The question we’re going to be looking at today is inspired by our course, JavaScript For Digital Marketers.
How do I add my own listener to the dataLayer.push() method without disrupting how Google Tag Manager works?
You probably knew that dataLayer
is what Google Tag Manager uses as a repository of information on the page, but did you know that GTM doesn’t actually use the array itself?
When GTM is loaded on the page, it attaches a listener to the dataLayer.push
method. This listener copies all the key-value pairs in each method call and stores them in Google Tag Manager’s internal data model.
This data model is Google Tag Manager’s soul. It’s used to fuel data layer variables, GTM’s built-in triggers, and all sorts of internal mechanisms.
For this reason, it’s important that the dataLayer.push
method is never disrupted – otherwise you’ll risk breaking Google Tag Manager on the page.
In this article, I’ll show you how and why you might still want to override the dataLayer.push
method with your own modifications. I’ll share with you the pattern you should use to make sure you don’t break GTM in the process.
Video walkthrough
If you prefer this walkthrough in video format, you can check out the video below.
Don’t forget to subscribe to the Simmer YouTube channel for more content like this.
The dataLayer vs. Google Tag Manager’s Data Layer
Google Tag Manager isn’t actually that concerned about the dataLayer
array. The only time where it’s relevant that it’s an array is when Google Tag Manager is first loaded.
Upon initial load, GTM will traverse the array from the first item to the last item, and process each in order (first in, first out). When Google Tag Manager loads, it attaches a listener to the dataLayer.push
method. From that moment onwards, GTM will intercept each item that is pushed into dataLayer
and process the key-value pairs into its data model.
But what is this “processing”, and what is this “internal data model”?
Google Tag Manager’s Data Layer is essentially a big lookup table comprising key-value pairs. When an object is pushed into dataLayer
, GTM parses each key-value pair into its own Data Layer.

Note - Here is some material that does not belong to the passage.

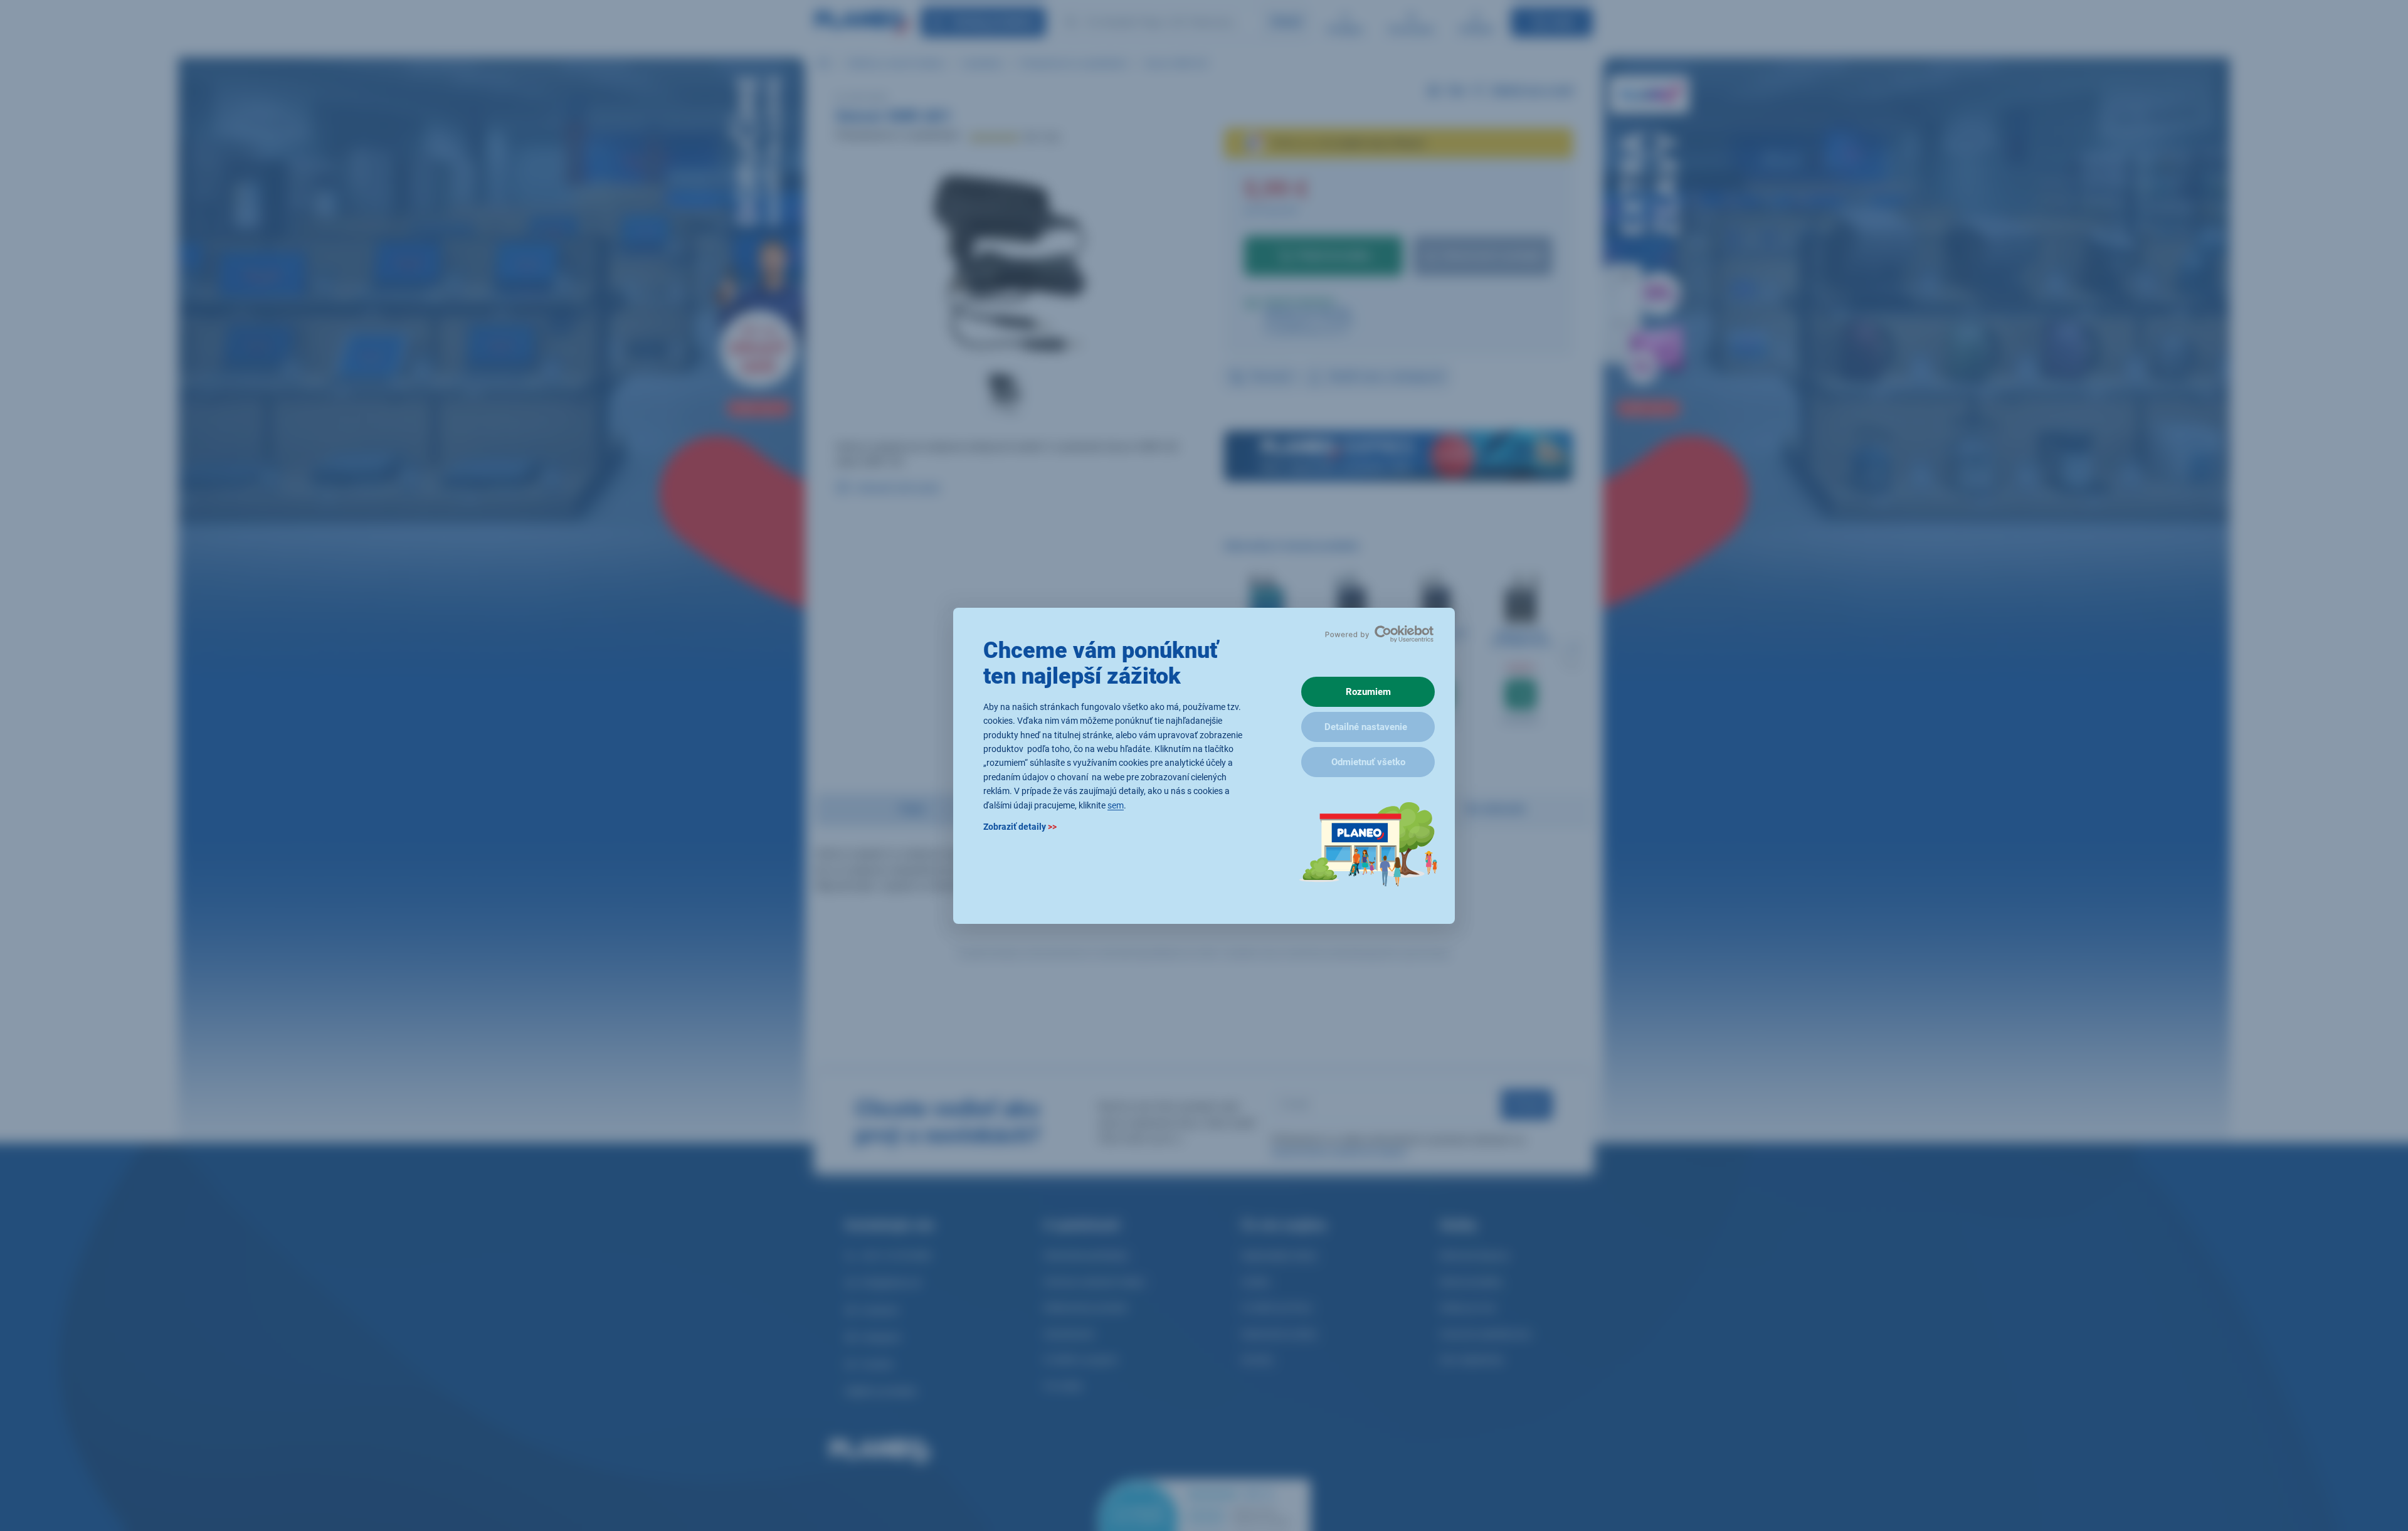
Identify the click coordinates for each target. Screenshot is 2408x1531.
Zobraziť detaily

// BEFORE: Google Tag Manager's Data Layer
{}
// First push
window.dataLayer.push({
event: 'init',
page: 'Home',
user: {
state: 'logout',
id: null
}
});
// GTM's Data Layer after this first push
{
event: 'init',
page: 'Home',
user: {
state: 'logout',
id: null
}
}
As you can see, the data model merges the key-value pairs from each individual push, and it persists them internally until the page is unloaded.
You can now see how detrimental it is if dataLayer.push
is overwritten so that GTM’s listener no longer works.
But what if you do want to add your own logic to dataLayer.push
? Read on.
Override dataLayer.push safely
To override the dataLayer.push
method safely, you can use this pattern:
(function() {
window.dataLayer = window.dataLayer || [];
var oldPush = window.dataLayer.push;
window.dataLayer.push = function() {
var states = [].slice.call(arguments, 0);
// Your modifications
return oldPush.apply(window.dataLayer, states);
};
})();
Lines 1 and 11 wrap the entire code block in an IIFE (immediately invoked function expression). This is one of my favorite patterns to use whenever I need to set variables without having to worry about them messing with the global scope.
Line 2 initializes the window.dataLayer
property as an array, unless it’s already been initialized. This is again a good practice to use whenever running dataLayer
-related code outside Google Tag Manager.
On line 3, we copy a reference to window.dataLayer.push
in a local variable named oldPush
. The significance of this will be apparent once we reach line 9.
Line 4 begins our actual override. Here, we replace the window.dataLayer.push
method with our own function expression.
On line 5, we create an array out of the arguments that were passed to window.dataLayer.push
. Typically, this would be the object that was pushed into dataLayer
, but it could also be multiple objects, an array, a function, or something completely different.
On line 7, I’ve left a placeholder to indicate where you can add your own modifications to the function.
Line 9, together with line 3, is absolutely crucial. By passing the states
array to the previous window.dataLayer.push
reference (stored in the oldPush
variable), we make sure that our override doesn’t become an overwrite.
The code on line 9 basically ensures that Google Tag Manager (or any other tool that has attached a listener to dataLayer.push
) will be able to process the arguments to the call, too.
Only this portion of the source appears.